1. What to Do if Your Company Hasn’t Deposited Your TDS
If your employer deducts TDS from your salary but fails to submit it to the government, it can create a problematic situation for you as the taxpayer.
Steps to Take:
- Check Form 26 AS: Start by checking your Form 26AS on the Income Tax Department’s website. This form shows the total TDS deposited in your name.
- Contact Your Employer: If the TDS isn’t reflecting, contact your HR or finance department to confirm whether TDS has indeed been deposited.
- File a Complaint: If your employer isn’t cooperative, you can file a complaint with the Income Tax Department, as failure to deposit TDS is a violation of tax law.

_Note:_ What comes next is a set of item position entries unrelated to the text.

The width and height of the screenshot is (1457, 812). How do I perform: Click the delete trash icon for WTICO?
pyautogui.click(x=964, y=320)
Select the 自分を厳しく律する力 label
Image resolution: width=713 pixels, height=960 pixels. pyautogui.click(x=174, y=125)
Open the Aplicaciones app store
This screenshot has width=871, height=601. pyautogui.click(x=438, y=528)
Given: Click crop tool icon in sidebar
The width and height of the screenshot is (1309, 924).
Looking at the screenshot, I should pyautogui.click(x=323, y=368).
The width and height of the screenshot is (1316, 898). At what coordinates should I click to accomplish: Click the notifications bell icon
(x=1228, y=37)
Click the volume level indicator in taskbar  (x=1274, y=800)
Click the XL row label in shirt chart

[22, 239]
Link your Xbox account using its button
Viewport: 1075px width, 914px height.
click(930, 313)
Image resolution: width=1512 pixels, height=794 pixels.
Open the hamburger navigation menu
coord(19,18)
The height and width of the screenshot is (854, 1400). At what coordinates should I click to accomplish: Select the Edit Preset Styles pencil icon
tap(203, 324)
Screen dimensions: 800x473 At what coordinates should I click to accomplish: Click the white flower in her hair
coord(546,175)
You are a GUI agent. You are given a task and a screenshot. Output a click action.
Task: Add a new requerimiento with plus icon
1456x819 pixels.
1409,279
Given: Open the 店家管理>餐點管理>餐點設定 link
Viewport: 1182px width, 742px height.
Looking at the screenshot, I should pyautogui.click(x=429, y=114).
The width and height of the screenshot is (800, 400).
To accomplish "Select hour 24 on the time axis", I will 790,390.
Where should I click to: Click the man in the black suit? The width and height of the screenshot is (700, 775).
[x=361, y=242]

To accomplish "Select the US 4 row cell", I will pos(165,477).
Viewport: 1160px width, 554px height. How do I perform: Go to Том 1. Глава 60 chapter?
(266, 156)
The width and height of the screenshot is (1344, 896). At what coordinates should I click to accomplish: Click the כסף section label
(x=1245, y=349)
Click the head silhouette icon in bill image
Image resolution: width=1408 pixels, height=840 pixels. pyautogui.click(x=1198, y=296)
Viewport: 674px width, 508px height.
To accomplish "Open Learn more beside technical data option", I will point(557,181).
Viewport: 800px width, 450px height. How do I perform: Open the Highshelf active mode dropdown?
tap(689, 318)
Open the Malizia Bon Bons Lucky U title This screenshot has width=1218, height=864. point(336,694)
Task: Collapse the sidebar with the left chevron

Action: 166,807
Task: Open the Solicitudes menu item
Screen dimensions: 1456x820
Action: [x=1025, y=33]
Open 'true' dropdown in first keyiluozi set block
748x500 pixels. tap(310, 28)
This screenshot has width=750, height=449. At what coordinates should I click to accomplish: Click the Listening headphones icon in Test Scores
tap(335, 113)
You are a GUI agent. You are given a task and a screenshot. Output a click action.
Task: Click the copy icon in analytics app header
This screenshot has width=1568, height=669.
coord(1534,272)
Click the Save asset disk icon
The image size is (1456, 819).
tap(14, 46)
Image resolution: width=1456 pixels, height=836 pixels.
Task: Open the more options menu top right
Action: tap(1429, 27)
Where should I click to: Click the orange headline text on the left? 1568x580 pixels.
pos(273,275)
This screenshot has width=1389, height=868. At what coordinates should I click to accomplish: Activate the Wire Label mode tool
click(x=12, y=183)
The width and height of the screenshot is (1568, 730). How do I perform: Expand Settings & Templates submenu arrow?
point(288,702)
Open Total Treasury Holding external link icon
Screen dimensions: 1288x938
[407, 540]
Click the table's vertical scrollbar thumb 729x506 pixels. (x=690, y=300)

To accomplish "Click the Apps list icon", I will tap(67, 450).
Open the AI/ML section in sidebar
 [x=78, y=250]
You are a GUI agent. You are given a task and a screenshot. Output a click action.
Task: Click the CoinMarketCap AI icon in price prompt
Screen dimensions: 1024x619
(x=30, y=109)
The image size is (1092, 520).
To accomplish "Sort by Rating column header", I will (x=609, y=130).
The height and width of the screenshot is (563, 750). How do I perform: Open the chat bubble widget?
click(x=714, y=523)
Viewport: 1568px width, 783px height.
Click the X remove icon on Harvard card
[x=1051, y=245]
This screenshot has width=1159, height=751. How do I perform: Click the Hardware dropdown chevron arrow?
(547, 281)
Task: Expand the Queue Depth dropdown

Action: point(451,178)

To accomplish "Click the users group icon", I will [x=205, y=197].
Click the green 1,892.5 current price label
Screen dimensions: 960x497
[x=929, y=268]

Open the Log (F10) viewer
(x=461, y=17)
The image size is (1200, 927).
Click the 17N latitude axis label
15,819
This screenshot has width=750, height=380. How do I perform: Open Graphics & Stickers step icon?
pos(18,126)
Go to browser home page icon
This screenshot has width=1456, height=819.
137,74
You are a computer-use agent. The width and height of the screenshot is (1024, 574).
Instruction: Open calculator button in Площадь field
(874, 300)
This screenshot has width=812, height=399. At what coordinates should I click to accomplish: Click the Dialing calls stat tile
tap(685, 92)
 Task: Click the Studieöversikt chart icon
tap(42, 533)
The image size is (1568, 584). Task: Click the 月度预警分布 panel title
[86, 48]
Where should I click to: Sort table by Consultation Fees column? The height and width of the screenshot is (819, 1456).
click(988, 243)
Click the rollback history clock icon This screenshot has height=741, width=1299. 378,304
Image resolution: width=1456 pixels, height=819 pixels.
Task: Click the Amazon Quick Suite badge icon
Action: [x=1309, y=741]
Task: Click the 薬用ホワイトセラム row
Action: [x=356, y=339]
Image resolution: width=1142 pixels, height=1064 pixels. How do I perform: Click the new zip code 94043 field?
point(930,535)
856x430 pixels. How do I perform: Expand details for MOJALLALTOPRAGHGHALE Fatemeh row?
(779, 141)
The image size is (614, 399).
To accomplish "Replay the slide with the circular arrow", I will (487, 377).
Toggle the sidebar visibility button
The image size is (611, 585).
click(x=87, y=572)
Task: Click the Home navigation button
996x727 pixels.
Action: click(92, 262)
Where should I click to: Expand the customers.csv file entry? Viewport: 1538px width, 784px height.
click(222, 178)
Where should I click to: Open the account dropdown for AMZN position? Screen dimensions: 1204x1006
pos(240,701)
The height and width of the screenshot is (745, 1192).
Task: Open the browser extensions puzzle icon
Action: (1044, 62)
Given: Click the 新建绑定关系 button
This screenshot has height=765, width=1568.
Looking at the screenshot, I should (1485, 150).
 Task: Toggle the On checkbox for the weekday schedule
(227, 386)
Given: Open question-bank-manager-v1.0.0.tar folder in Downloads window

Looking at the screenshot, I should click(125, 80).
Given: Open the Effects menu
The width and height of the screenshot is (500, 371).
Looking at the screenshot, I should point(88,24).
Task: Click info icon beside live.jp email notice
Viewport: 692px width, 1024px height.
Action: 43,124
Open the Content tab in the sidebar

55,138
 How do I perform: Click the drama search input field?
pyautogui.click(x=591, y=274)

- Protect Yourself: Although the liability to deposit TDS lies with the employer, any unpaid TDS can lead to complications in your return filing and tax liabilities.
Potential Consequences
The government may take action against the employer for failing to submit TDS, including penalties and interest. However, in such cases, make sure you document all communication with your employer to safeguard yourself if any issues arise during tax filing.
Can You Receive an Income Tax Notice on Wedding Gifts?
In India, wedding gifts are generally exempt from income tax if they meet certain criteria. Here’s how it works:
Exempt Gifts: Any gifts you receive from close relatives (parents, siblings, grandparents, etc.) are exempt from tax.
Non-Relative Gifts: Gifts from non-relatives are also exempt if they are under INR 50,000. However, if the total value of gifts from non-relatives exceeds this threshold, the amount becomes taxable under the head “Income from Other Sources.”
Important to Remember: While gifts from close relatives are tax-free, you should keep detailed records and proof of the sources of your wedding gifts, as the Income Tax Department can issue a notice if they find any discrepancy or unusually high-value gifts without clear origin.
TDS Rules for NRIs Buying Property in India
For NRIs purchasing property in India, TDS rules vary depending on the value of the property and the residency status of the seller.
When Buying from an NRI: If the seller is also an NRI, the buyer must deduct TDS at 20% on the total sale consideration if it’s a long-term capital gain, or 30% if it’s a short-term capital gain.
When Buying from a Resident Indian: If the seller is a resident, the buyer should deduct TDS at 1% if the property value exceeds INR 50 lakh.
Additional Rules for NRIs:
NRIs can only make property transactions through Non-Resident External (NRE) or Non-Resident Ordinary (NRO) accounts.
The TDS amount should be deposited to the government within seven days of the end of the month in which TDS was deducted.
NRIs should also submit Form 15CA and, in some cases, Form 15CB (certified by a CA) to the Income Tax Department when transferring funds abroad after a property sale.
Conclusion
Managing TDS and understanding your tax obligations in India requires attention to detail, especially if you’re dealing with issues like unsubmitted TDS, wedding gifts, or property purchases as an NRI. Always maintain clear records and consult with a tax expert when necessary to ensure compliance with India’s tax laws and avoid unexpected penalties or notices.